The MRCA has been made available for public access using the CELLxGENE platform (https://cellxgene.cziscience.com/collections/a0c84e3f-a5ca-4481-b3a5-ccfda0a81ecc and https://mouseatlas.research.bcm.edu/) (Figures 6A–6C). The MRCA is also accessible on UCSC Cell Browser (https://retina.cells.ucsc.edu) and the Broad Single Cell Portal (https://singlecell.broadinstitute.org/single_cell/study/SCP2560). Pre-computed gene expression profiles of all cells included in the integrated analysis can be examined and visualized. Users also have access to the metadata information, including major class and cell type labels in the database. The accessible interactive web browsers of the MRCA can aid in easy access to the transcriptome profiles of any given mouse retinal cells without the bioinformatic burden and provides a valuable tool for the vision community.

Figure 6.

Visualization of MRCA in accessible interactive browsers

(A) Visualization of the MRCA in the CELLxGENE browser. The homepage depicts three panels to explore the MRCA. The left panel contains the pre-computed features facilitating the selection of cells by interested categories. The middle panel is the UMAP of the MRCA, colored by the annotated major classes. The right panel allows input of quick gene symbols and gene sets.

(B) Visualization of the subclass RGC atlas in the CELLxGENE browser. The middle panel depicts RGCs colored by the reclassified names selected in the left panel.

(C) Visualization of gene expression for a BC9 marker, Cpne9, in the BC atlas. The left subfigure shows the BC types, and the right subfigure highlights the normalized gene expression values of Cpne9 for BC9 type in the middle panel.

See also Figure S11.

Discussion

As part of the central nervous system, the retina contains numerous neuronal types with distinct morphologies and functional roles.^1,33 The heterogeneous cell type composition and the stereotypically patterned structure of the tissue makes the retina an ideal model for single-cell sequencing studies in establishing the single-cell atlas.^7,22,34 Although several scRNA-seq studies focusing on the retina tissue have been done previously,^{7,9,11,12,13,14,15} each available dataset contains single-cell profiles primarily of one or a few retinal cell classes with a limited number of cells. Furthermore, no systematic evaluation or comparison of the datasets has been done yet to cross-validate the cell type transcriptomes and address annotation consensus.
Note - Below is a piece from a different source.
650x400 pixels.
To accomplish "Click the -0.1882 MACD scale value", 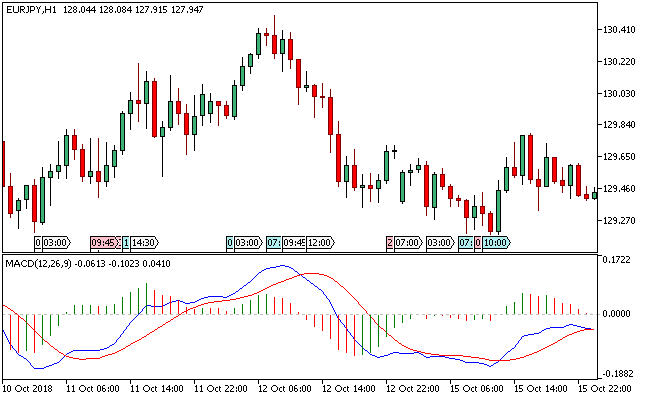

In this study, we generated scRNA-seq profiles of 189,000 retinal cells from 16 scRNA-seq experiments to perform an integrated analysis with 141,000 retinal cells from six previously reported datasets. Six out of the newly generated collections were done using endogenous retina tissues with simple dissociation and without enrichment. PR constitute over 70% of the cell proportion in the retina,^2,35 and there are only two subclasses of PR, which are well studied. Therefore, we utilized two methods for rare population cell type enrichment. The first way was depleting the rod PR. To achieve this goal, the rod PR cell surface marker, CD73, was used in seven of the 16 experiments. Though this marker is generally considered as a specific marker for rod PR, it is also expressed on the surface of a subset of ACs, HCs, and MGs. Depletion increased the enrichment of BCs from 12% to 90%. Furthermore, CD90.1 was used to enrich certain retinal neurons such as ACs and RGCs in three experiments. Enrichment of retinal cells with CD90.1 also showed an increased number of ACs with some RGCs.

One of the challenges in integrating and comparing publicly available data is that they are generated using different single-cell experimental platforms and analysis pipelines.^36,37 One public data enriched with BCs from Shekhar et al.¹¹ was generated using the Drop-seq⁷ technology and was processed separately using the Cell Ranger transcript annotation. The four other sources of publicly available data were done using the 10x Genomics platform. A minimal batch effect across data sources was observed in the integrated analysis, with the expected distribution and clustering of major classes from corresponding sources. While the newly generated data without enrichment were primarily composed of rod PR, cells from the newly generated data with enrichment and publicly available data showed a proper distribution across BCs, AC, and RGCs.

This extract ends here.